Les livres et moi, mes coups de coeur, mes découvertes, mes créations ou mes voyages : intellectuels, spirituels, botaniques ou culinaires...
Je voulais passer la société tout entière par le chas de l'aiguille photographique. Savoir ce que nous disions de ces images et ce qu'elles disaient de nous. J'étais convaincu d'avoir compris l'étendue du pouvoir de la photographie, d'être celui qui pourrait révéler ses vérités cachées. Je décryptais, comme on dit.
J'avais juste oublié l'essentiel.
Parce que si je me suis souvent demandé pendant ces entretiens, ce qu'avaient ressenti ceux qui avaient pris ces photos, je me suis rarement interrogé sur ce qu'avaient éprouvé les photographiés au moment du déclic.
...
Aujourd'hui, je m'interroge : combien de mémoires avons-nous insultés de la sorte ?
Olivier et Héloïse travaillent ensemble. Olivier est historien. Il a quitté son poste d'enseignant à l'Université, pour se consacrer à son émission télévisée. Héloïse l'aide, en tant que documentaliste, à la préparer en recherchant dans les archives les photos les plus marquantes des événements passés.
Alors qu'ils vont déjeuner, la rame de métro dans laquelle ils se trouvent, explose brutalement.
Est-ce un accident ? un attentat ? Qu'importe...Olivier sort en hurlant de l'enfer en tenant dans ses bras, Héloïse grièvement blessée et qui se vide de son sang. Par cet acte fou, il va lui sauver la vie...

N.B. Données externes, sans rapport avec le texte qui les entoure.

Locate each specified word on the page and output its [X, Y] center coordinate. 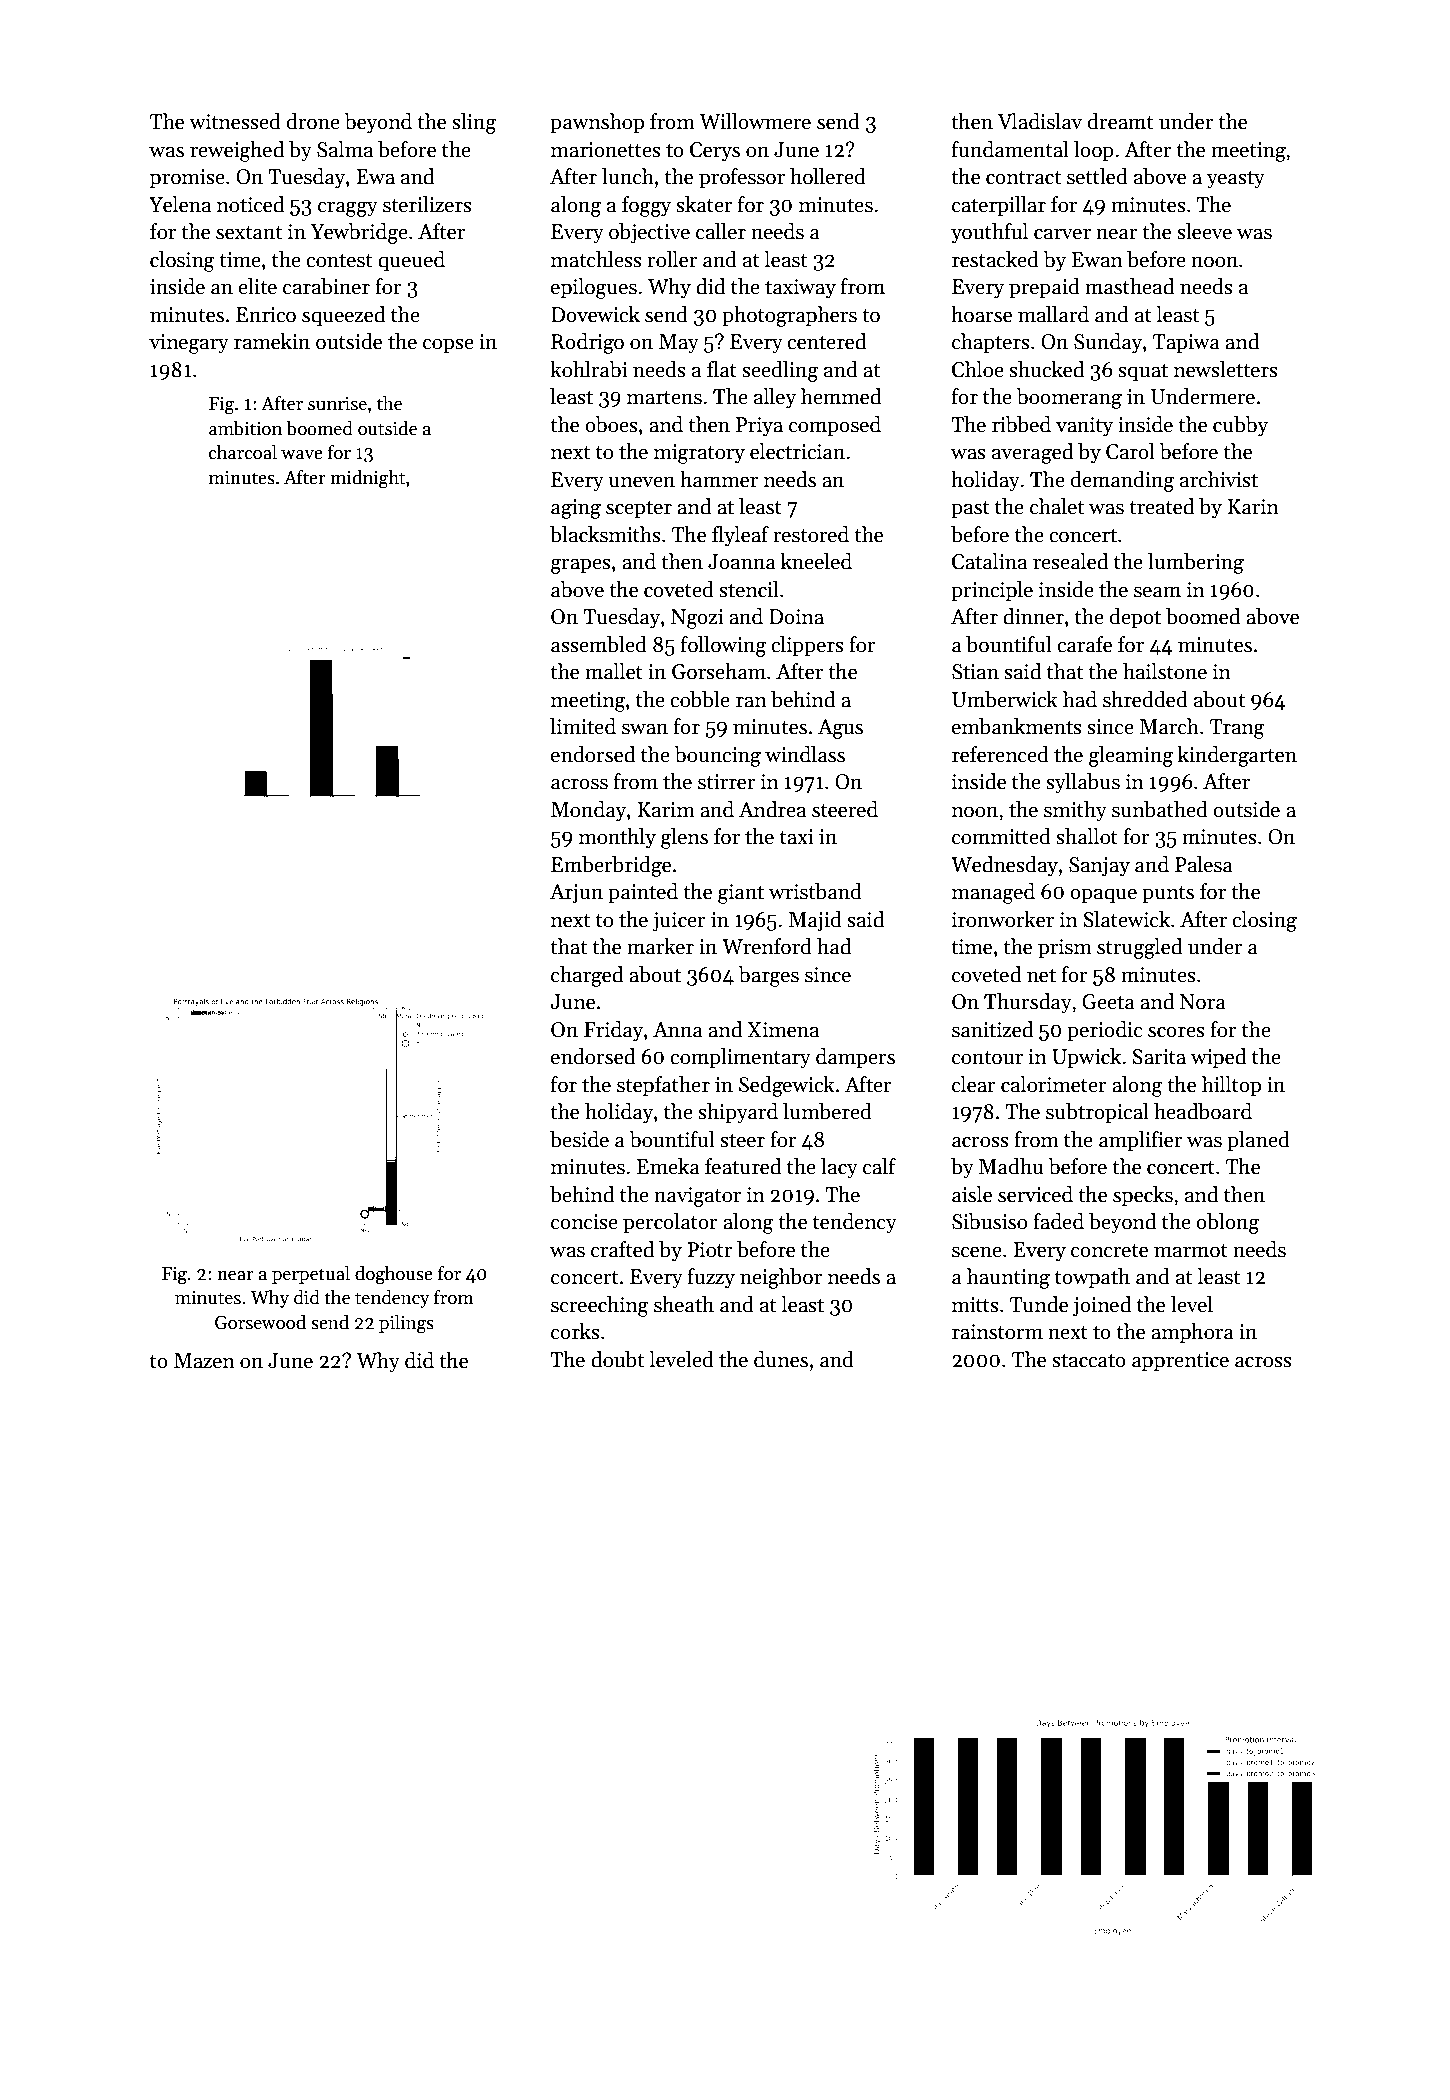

Ne restera de ces instants de violence inouïe, que de terribles souffrances physiques, des moments d'angoisse insurmontables, des nuits d'insomnie, la culpabilité d'être vivants quand tant d'autres ont péri et ...une photo de leur évacuation, impudique et dérangeante qui va faire la une des médias et que tous leurs proches vont voir, faisant voler leur vie en éclat.
Tous deux après des semaines de silence durant lequel ils consolident peu à peu leur corps meurtri, vont décider de tout faire pour réparer les dégâts qu'elle va causer dans leur vie, et de se "venger" à leur manière de ce photographe qui a vendu le cliché à Scoop-Images...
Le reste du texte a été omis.